__Material supplied__.
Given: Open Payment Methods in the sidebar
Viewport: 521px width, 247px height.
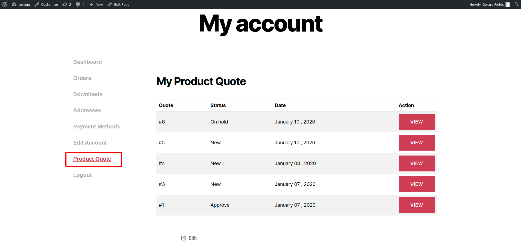Looking at the screenshot, I should [97, 127].
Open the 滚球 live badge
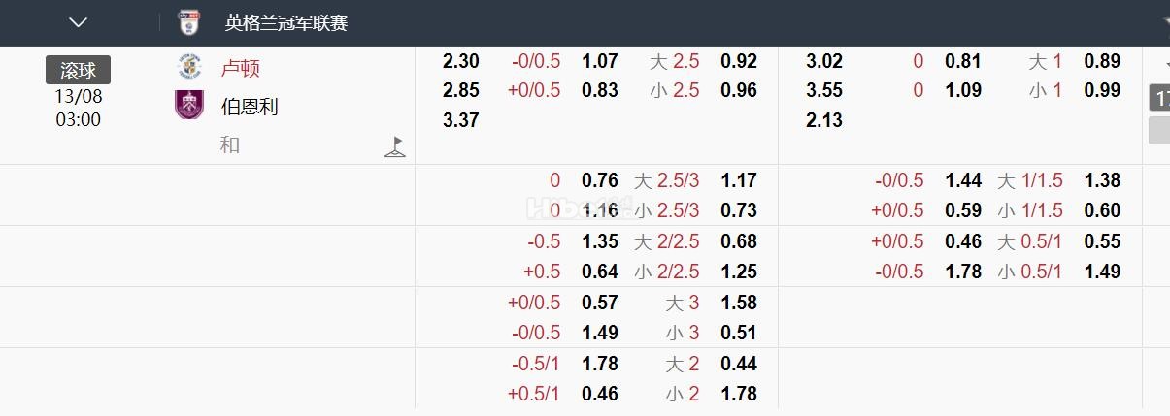 pyautogui.click(x=78, y=70)
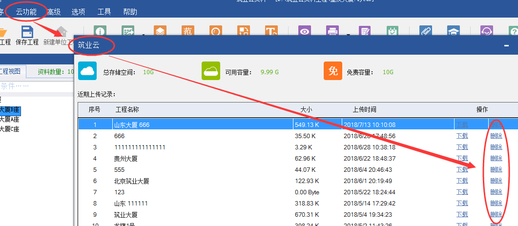Click the purple eye preview icon

305,32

__Given problem__. Please pull out every line in the listing above that contains the word "Open", and copy each one unchanged.

__Result for this task__.
Given: Open Payment Methods in the sidebar
Open the 滚球 live badge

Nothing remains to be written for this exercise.